# GEMV: Computation based on vector operations

#### Content

In the last session, you implemented the BLAS operation gemv for a matrix vector product of the form

$y \leftarrow \beta\, y + \alpha\, A x$

The performance of the implementation was independent of the storage order (row-major or col-major). This was achieved through the following algorithm:

• $$\mathbf{if}\; \beta \neq 1$$

• $$\mathbf{for}\; i=1,\dots,m$$

• $$y_i \leftarrow \beta\, y_i$$

• $$\mathbf{if}\; \text{incRow}_\text{A} > \text{incCol}_\text{A}$$

• $$\mathbf{for}\; i=1,\dots,m$$

• $$\mathbf{for}\; j=1,\dots,n$$

• $$y_i \leftarrow y_i + \alpha\, a_{i,j} x_j$$

• $$\mathbf{else}$$

• $$\mathbf{for}\; j=1,\dots,n$$

• $$\mathbf{for}\; i=1,\dots,m$$

• $$y_i \leftarrow y_i + \alpha\, a_{i,j} x_j$$

This algorithm describes the matrix and vector operations component-wise.
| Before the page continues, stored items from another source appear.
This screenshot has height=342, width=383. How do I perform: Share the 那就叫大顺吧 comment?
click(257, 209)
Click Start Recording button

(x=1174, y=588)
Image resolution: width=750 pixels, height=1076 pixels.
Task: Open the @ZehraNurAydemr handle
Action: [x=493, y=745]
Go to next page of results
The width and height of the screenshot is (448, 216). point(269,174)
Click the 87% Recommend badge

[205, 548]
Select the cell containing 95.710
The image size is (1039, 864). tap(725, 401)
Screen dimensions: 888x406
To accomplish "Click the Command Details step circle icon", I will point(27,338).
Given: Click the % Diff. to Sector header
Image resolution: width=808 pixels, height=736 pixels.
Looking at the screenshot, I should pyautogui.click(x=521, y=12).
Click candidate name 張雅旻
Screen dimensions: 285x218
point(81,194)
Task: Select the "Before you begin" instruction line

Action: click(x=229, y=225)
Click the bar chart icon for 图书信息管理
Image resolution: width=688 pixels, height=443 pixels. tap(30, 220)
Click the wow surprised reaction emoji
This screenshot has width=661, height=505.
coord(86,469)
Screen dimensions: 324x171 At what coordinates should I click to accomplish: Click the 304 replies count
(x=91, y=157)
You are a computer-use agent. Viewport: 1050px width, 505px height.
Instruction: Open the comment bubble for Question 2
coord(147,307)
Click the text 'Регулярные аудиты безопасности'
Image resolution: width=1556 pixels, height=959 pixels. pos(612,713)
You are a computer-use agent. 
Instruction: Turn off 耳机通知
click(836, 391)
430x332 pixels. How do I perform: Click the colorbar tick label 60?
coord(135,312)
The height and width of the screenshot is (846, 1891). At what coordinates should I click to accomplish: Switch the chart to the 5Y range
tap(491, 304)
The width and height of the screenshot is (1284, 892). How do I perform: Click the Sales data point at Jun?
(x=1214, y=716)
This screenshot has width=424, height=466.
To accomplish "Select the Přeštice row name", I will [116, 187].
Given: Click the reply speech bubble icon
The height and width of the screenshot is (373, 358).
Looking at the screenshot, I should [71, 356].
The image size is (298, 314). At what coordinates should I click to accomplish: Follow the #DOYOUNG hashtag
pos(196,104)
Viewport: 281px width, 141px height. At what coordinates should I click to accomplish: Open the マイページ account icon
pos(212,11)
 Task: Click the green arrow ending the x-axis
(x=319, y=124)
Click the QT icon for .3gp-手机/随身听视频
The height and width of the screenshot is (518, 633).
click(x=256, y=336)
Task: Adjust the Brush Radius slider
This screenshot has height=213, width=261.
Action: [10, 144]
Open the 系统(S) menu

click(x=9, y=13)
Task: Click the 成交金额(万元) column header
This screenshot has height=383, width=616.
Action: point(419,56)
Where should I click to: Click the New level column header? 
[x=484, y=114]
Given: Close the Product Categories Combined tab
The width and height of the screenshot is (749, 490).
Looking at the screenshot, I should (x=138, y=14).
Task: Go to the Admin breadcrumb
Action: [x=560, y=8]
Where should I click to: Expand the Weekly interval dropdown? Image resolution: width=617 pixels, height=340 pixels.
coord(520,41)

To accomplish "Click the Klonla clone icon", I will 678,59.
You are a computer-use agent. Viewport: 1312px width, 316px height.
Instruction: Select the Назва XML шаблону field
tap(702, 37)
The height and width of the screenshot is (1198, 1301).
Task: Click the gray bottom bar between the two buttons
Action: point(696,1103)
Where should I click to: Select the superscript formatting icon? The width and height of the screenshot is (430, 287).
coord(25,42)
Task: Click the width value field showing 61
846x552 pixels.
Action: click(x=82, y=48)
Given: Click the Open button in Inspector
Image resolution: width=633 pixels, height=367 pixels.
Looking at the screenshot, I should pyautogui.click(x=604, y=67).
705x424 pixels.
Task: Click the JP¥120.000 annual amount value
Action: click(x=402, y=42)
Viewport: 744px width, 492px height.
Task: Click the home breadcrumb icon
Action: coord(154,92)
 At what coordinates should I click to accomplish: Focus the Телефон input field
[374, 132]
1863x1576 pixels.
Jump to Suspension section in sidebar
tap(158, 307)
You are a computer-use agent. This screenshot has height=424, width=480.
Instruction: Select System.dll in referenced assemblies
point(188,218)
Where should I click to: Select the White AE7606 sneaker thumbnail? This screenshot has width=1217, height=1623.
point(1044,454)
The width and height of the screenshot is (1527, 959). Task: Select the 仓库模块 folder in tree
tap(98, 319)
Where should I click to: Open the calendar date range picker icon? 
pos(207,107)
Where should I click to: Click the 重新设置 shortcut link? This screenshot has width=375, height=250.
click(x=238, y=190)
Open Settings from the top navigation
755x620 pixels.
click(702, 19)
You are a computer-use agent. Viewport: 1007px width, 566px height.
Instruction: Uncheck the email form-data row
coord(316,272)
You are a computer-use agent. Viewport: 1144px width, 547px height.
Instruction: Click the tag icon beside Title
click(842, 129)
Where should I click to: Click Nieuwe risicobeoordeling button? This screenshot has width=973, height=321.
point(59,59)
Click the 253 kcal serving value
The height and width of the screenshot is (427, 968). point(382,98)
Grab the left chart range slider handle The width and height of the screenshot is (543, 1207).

## Describing Algorithms in terms of vector operations

We first define some basic vector operation (these are so called BLAS level 1 operations):

• The dot product: $$\alpha \leftarrow x^T y$$

• The scal operation: $$x \leftarrow \alpha \; x$$

• The axpy operation (alpha x plus y): $$y \leftarrow y + \alpha \; x$$

Using these as building blocks, we can describe the algorithmic variants in terms of these vector operations. Both variants have in common that at first vector $$y$$ gets scaled by $$\beta$$, i.e.

$y \leftarrow \beta y$

So what remains to be done is merely computing

$y \leftarrow \alpha A x$

### Variant 1

In the first variant we consider the rows of $$A$$, i.e.

$A = \begin{pmatrix} \mathbf{a}_1^T \\ \vdots \\ \mathbf{a}_m^T \end{pmatrix}$

So $$A$$ is a column vector where each element itself is a row vector. Hence, the operation $$y \leftarrow \beta y + \alpha A x$$ is equivalent to

$\begin{pmatrix}y_1 \\\vdots \\y_m\end{pmatrix}\leftarrow\beta\begin{pmatrix}y_1 \\\vdots \\y_m\end{pmatrix}+ \alpha\begin{pmatrix}\mathbf{a}_1^T x \\\vdots \\\mathbf{a}_m^T x\end{pmatrix}$

Using the dot operation, we can compute the matrix vector product with

• $$\mathbf{for}\; i=1,\dots,m$$

• $$y_i \leftarrow y_i + \alpha\, \mathbf{a}_i^T x$$

### Variant 2

We now consider the columns of $$A$$, i.e.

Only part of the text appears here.